Page text:
# # # #
\section{Preliminaries}

\subsection{Notation and Problem Formulation}
An autoregressive Transformer LLM $f_{LM}$ caches historical Key and Value states during inference. For an input of $N$ tokens, let $V=\{1,\dots,N\}$ denote the cached token positions. KV cache compression selects a retained subset $S \subset V$ under budget $|S|\le B$, aiming to preserve the behavior of the full cache:
\begin{equation}
f_{LM}(\cdot \mid S) \approx f_{LM}(\cdot \mid V)
\end{equation}
which we evaluate through downstream long-context performance.

\subsection{Submodular Set Functions}
For a set utility $F:2^V\rightarrow\mathbb{R}$, submodularity formalizes diminishing returns~\cite{krause2014submodular}: for $A\subseteq B\subseteq V$ and $v\in V\setminus B$,
\begin{equation}
F(A \cup \{v\}) - F(A) \ge F(B \cup \{v\}) - F(B)
\end{equation}
Monotonicity means $F(A)\le F(B)$ whenever $A\subseteq B$. Cardinality-constrained monotone submodular maximization is NP-hard, but sequential greedy selection achieves a $(1-1/e)$ approximation guarantee~\cite{nemhauser1978analysis}. We use this result only as theoretical motivation for redundancy-aware cache selection.
# # # #
Records provided:

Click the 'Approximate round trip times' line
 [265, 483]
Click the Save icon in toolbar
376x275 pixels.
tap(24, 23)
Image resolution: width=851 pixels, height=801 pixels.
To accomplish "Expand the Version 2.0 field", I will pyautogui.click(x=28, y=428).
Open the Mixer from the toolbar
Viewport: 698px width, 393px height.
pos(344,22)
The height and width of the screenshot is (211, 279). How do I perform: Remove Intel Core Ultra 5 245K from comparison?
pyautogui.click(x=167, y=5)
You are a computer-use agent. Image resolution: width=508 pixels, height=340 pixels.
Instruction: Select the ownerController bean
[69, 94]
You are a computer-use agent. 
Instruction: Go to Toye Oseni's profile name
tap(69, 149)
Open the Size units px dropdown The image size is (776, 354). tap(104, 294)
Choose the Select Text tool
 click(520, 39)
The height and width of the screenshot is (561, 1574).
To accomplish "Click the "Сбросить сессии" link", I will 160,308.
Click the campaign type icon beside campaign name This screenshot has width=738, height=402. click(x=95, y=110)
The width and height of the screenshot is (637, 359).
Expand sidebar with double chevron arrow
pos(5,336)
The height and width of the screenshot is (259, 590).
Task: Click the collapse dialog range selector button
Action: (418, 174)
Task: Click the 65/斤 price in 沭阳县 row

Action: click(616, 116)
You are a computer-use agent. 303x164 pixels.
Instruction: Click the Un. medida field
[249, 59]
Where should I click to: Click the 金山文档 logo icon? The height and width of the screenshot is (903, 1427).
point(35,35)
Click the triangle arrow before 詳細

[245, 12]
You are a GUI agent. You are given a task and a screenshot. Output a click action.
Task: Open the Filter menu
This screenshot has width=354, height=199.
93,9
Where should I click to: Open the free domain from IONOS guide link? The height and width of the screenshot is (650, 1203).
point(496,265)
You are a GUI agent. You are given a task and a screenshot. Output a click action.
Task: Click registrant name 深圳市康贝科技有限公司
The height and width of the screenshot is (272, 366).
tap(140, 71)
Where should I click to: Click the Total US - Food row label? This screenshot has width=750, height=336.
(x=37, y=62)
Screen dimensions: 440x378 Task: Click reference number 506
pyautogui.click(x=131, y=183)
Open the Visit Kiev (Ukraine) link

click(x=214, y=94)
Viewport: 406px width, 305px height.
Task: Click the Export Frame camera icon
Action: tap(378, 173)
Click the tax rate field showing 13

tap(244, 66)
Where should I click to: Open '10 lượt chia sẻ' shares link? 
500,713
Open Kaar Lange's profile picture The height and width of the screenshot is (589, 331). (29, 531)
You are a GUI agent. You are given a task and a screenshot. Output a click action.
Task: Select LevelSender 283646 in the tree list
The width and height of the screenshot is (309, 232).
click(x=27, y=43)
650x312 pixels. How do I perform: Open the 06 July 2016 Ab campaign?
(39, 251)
# # # #
Try it:
In the preliminaries on KV cache compression, please state the approximation guarantee that sequential greedy selection achieves for cardinality-constrained monotone submodular maximization.

Finished exercise:
A (1 − 1/e) approximation guarantee.